CRISPR as an Epigenetic Tool
While CRISPR is widely known for its ability to edit DNA sequences, the Duke team employed a modified version that regulates gene activity without altering the genetic code. By using CRISPR to remove chemical modifications (DNA methylation) that keep the maternal genes inactive, they successfully induced stable, long-term activation of the necessary genes in laboratory-grown stem cells and neurons.
“This discovery was particularly exciting because a temporary CRISPR intervention resulted in a permanent gene activation,” said researcher Dahlia Rohm. “This suggests the potential for a durable therapy for Prader-Willi syndrome and similar genetic conditions.”
Future Steps Toward Clinical Application
Despite these promising results, challenges remain before the technique can be applied to human patients. Delivering CRISPR-based treatments across large areas of the brain and ensuring long-term stability in mature neurons are key hurdles. The researchers are now exploring animal studies to refine their approach.
“If conventional gene therapy were used, it would require delivering multiple genes and RNAs,” explained Josh Black, a staff scientist at Duke. “Our approach of targeting a master controller simplifies the process significantly.”

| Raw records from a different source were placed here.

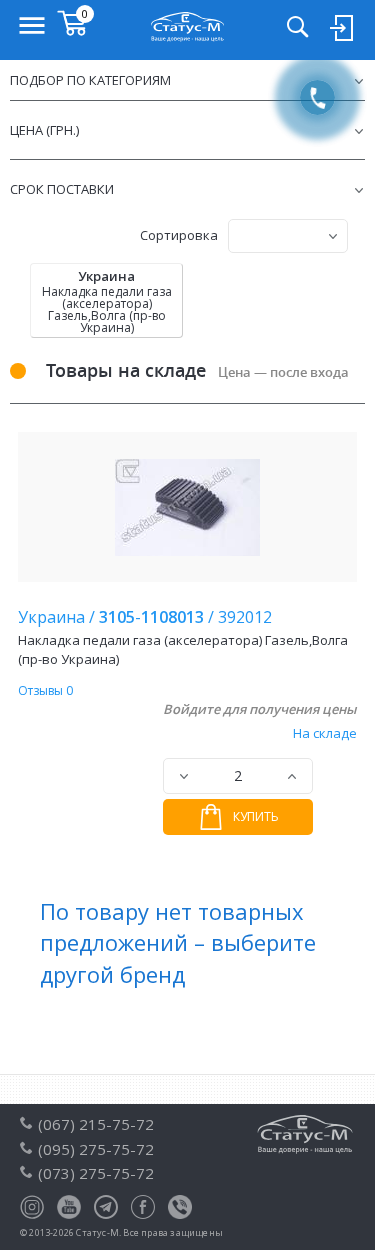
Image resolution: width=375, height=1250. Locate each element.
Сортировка (179, 235)
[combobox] (288, 236)
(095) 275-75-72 (96, 1149)
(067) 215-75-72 (96, 1124)
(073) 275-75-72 (96, 1173)
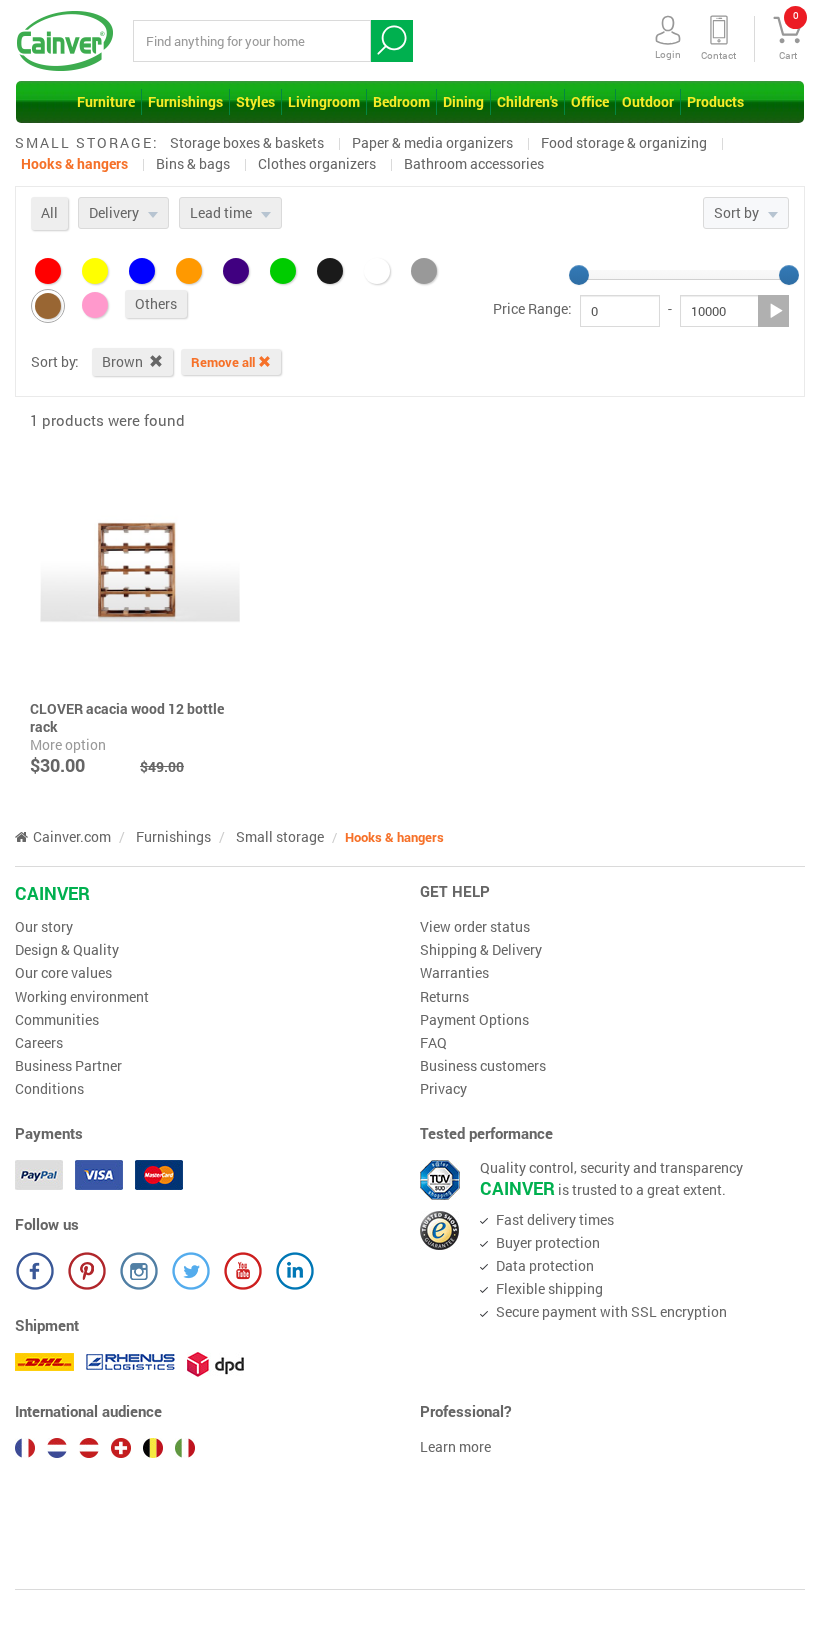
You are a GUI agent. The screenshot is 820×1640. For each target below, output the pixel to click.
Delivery (115, 212)
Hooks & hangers (74, 163)
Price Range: (532, 309)
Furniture (106, 101)
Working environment (82, 997)
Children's (527, 101)
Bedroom (401, 101)
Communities (57, 1020)
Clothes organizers (317, 163)
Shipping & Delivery (481, 950)
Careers (39, 1043)
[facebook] (35, 1271)
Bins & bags (193, 163)
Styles (255, 101)
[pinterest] (87, 1271)
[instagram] (139, 1271)
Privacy (443, 1089)
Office (590, 101)
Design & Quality (67, 950)
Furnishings (185, 101)
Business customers (483, 1066)
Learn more (455, 1447)
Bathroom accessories (474, 163)
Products (715, 101)
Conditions (49, 1089)
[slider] (579, 275)
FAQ (433, 1043)
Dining (463, 101)
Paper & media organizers (432, 142)
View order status (475, 927)
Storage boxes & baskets (247, 142)
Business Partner (68, 1066)
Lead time (222, 212)
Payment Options (474, 1020)
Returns (444, 997)
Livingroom (324, 101)
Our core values (63, 973)
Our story (44, 927)
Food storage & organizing (624, 142)
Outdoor (648, 101)
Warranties (454, 973)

With continued advancements in CRISPR delivery methods and epigenetic research, the Duke team hopes this breakthrough will lead to effective treatments for Prader-Willi syndrome and other imprinting disorders in the future.
Disclaimer:
This study represents early-stage research, and further validation through animal models and clinical trials is necessary before human applications can be realized. Patients and caregivers should consult healthcare professionals for current treatment options.